Falama.
24 mars. — Ce village est complètement détruit mais il a eu autrefois une assez grande importance. Il était entouré d’une tata dont les pans subsistent. Il y a environ une dizaine de cases habitées. Autrefois il y en a eu deux cents. Rien ne peut donner une impression plus triste que la vie de tous ces villages aujourd’hui anéantis. Ils se succèdent sans arrêts depuis plusieurs jours, et l’emplacement de plusieurs est impossible à retrouver, la brousse ayant recouvert les derniers vestiges des cases.
A une demi-heure de là, on traverse la rivière Sankarani appelée par les indigènes Yorobaradan. Elle est presque aussi large et profonde que le Milo et encombrée de bancs de sable dans lesquels on a fraîchement creusé des excavations qui paraissent avoir été faites pour chercher de l’or. Le fleuve est poissonneux. Il est bordé de cultures de diefa-diaba et de l’arbre à fleurs jaunes des bords du Niger (Pterocarpus esculentus Schum. et Th.). Il faut une heure pour se rendre de Sankarani à Falama.
Je rencontre au bord du sentier les restes saignants d’une antilope, reliefs certains d’un repas de fauve, probablement d’une panthère, animal très commun dans le pays. Le village de Falama a été détruit par les sofas de Samory. Le chef actuel et son fils sont atteints d’une sorte de lèpre rongeante. Le corps et les membres sont couverts de plaies ou de cicatrices. Les mains sont réduites à des moignons. Les premières articulations des doigts ont disparu. Ils viennent me demander du cognac et de l’absinthe persuadés que l’alcool les guérira.

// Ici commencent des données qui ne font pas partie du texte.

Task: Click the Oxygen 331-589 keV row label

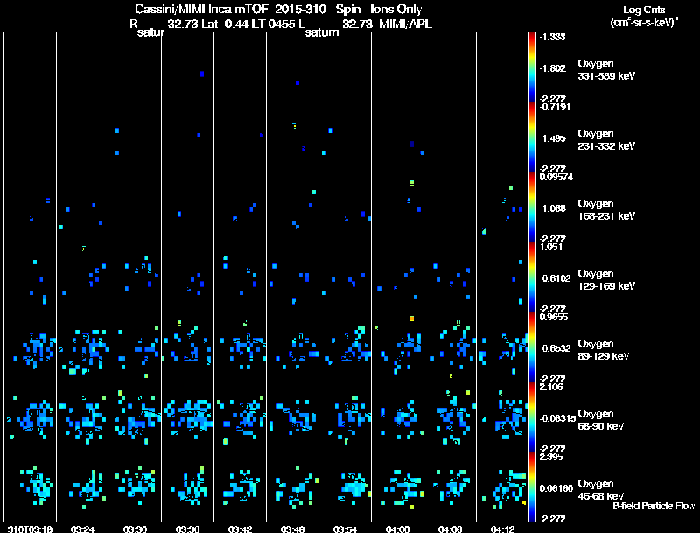Action: click(606, 70)
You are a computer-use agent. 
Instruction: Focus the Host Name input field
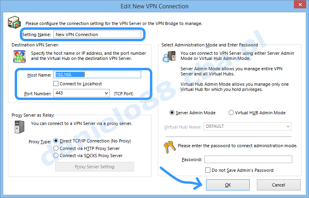click(x=97, y=75)
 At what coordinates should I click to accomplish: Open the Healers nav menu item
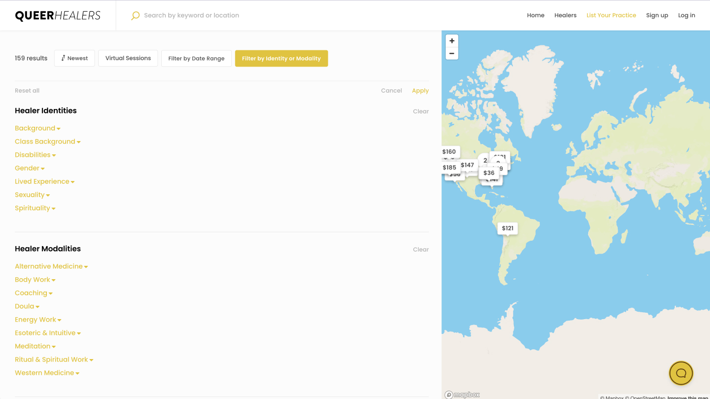(565, 15)
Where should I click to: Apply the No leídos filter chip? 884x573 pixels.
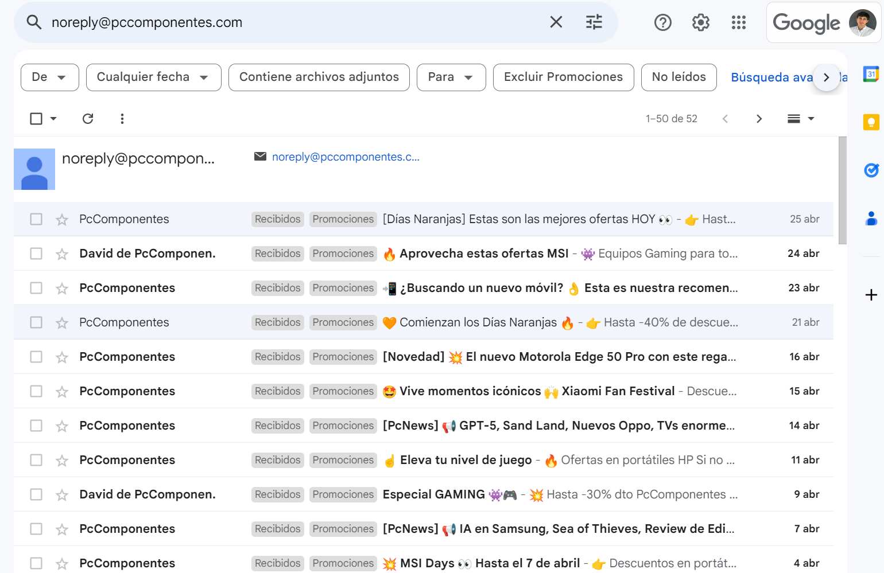(x=678, y=77)
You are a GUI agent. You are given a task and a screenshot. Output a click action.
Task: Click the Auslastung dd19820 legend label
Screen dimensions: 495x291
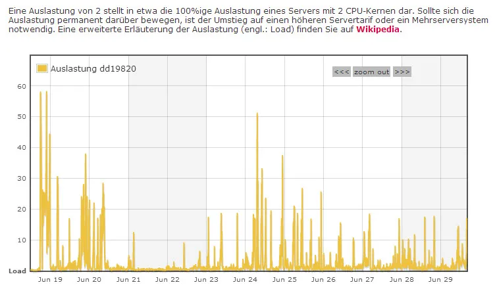(x=93, y=69)
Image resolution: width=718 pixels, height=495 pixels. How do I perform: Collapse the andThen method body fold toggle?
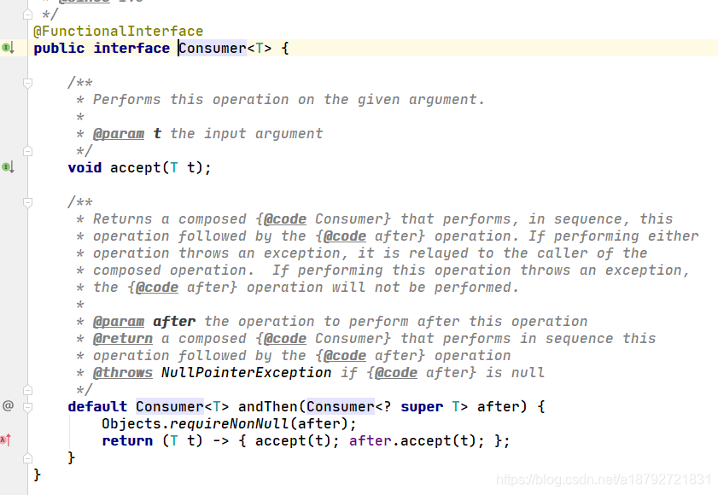pos(27,406)
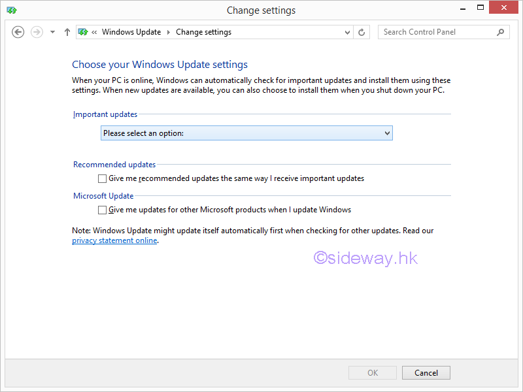
Task: Check updates for other Microsoft products
Action: point(102,210)
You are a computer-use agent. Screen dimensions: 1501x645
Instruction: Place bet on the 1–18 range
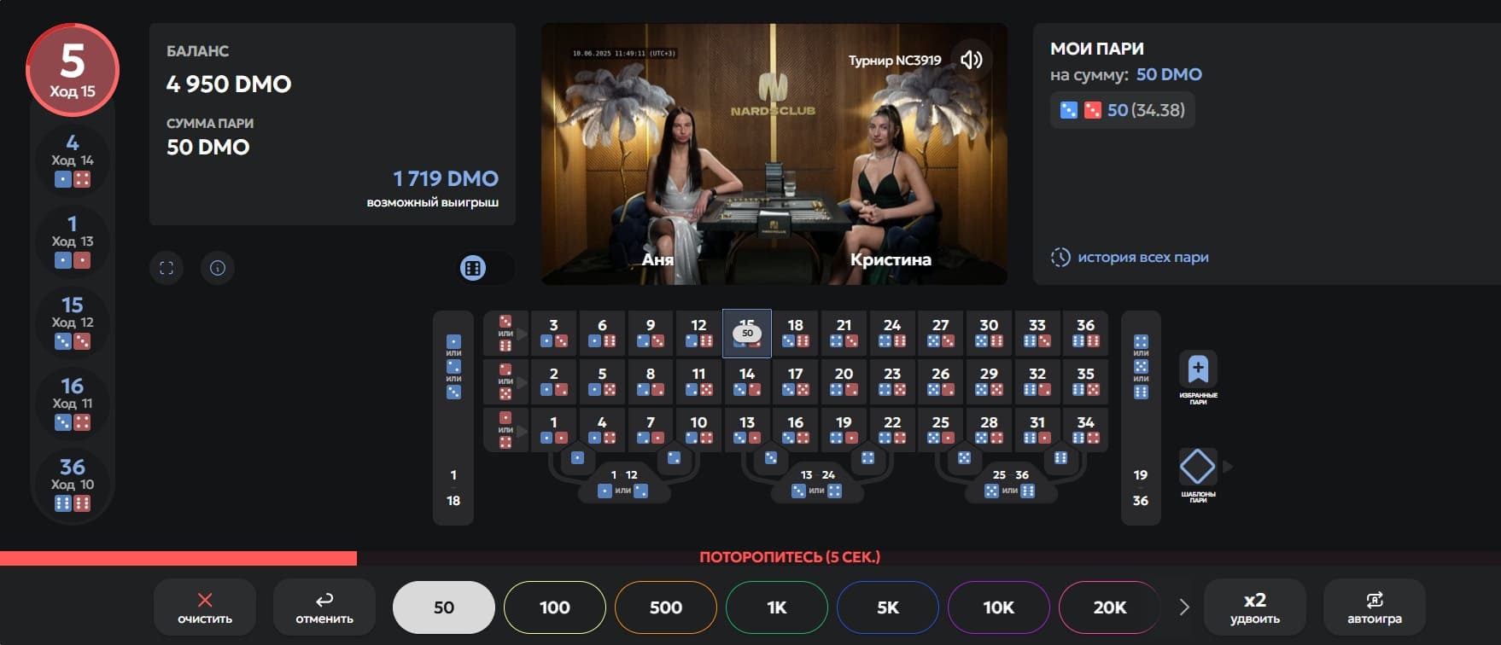(x=453, y=488)
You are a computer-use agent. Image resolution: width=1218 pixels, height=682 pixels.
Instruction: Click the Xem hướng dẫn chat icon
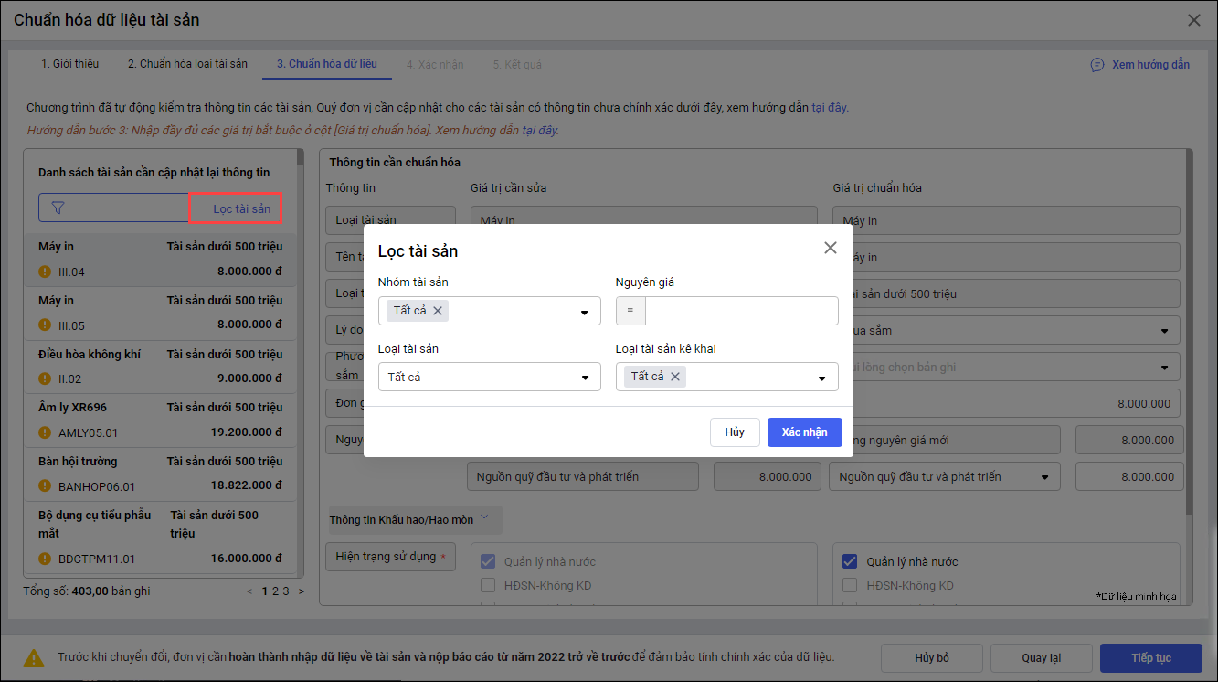(1097, 65)
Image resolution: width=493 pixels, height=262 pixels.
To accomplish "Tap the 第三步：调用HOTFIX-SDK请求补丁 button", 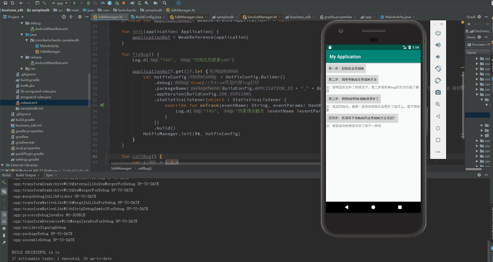I will pos(354,99).

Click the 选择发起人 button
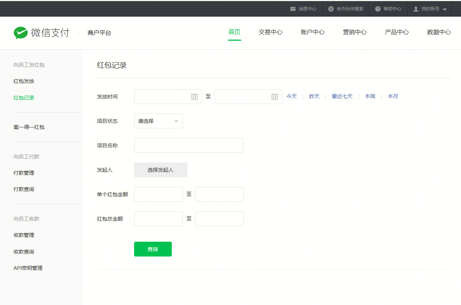click(161, 170)
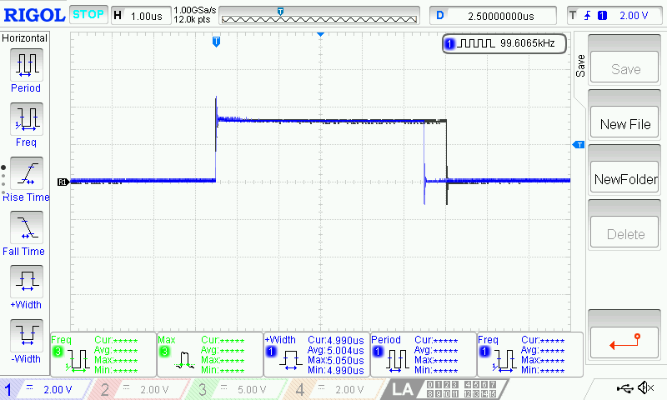
Task: Choose the Fall Time measurement icon
Action: coord(27,227)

La récolte du mil a été anéantie par les sauterelles. Les épis sont secs et vides ; les chaumes desséchés sont restés dans les lougans. Comme un fléau ne marche jamais sans l’autre, les rats sont extrêmement abondants. Il y en a des légions qui viennent sous ma table dehors, pendant le dîner, pour ramasser les miettes de pain. Le fafetone existe dans les lougans. Il est appelé tintogola. Les habitants mettent du latex de tintogola dans les trous où ils sèment chaque graine d’arachide pour que la plante vienne mieux (?). J’ai vu dans le village un pied de ricin jeune et un pied de Solanum à épines et grosses baies jaunes. La liane goïn est assez commune autour du village ; le chef a des boules de caoutchouc dans sa case. Il se plaint des gens de Kankan et de Kouroussa qui viennent ramasser cette substance jusqu’aux alentours des lougans.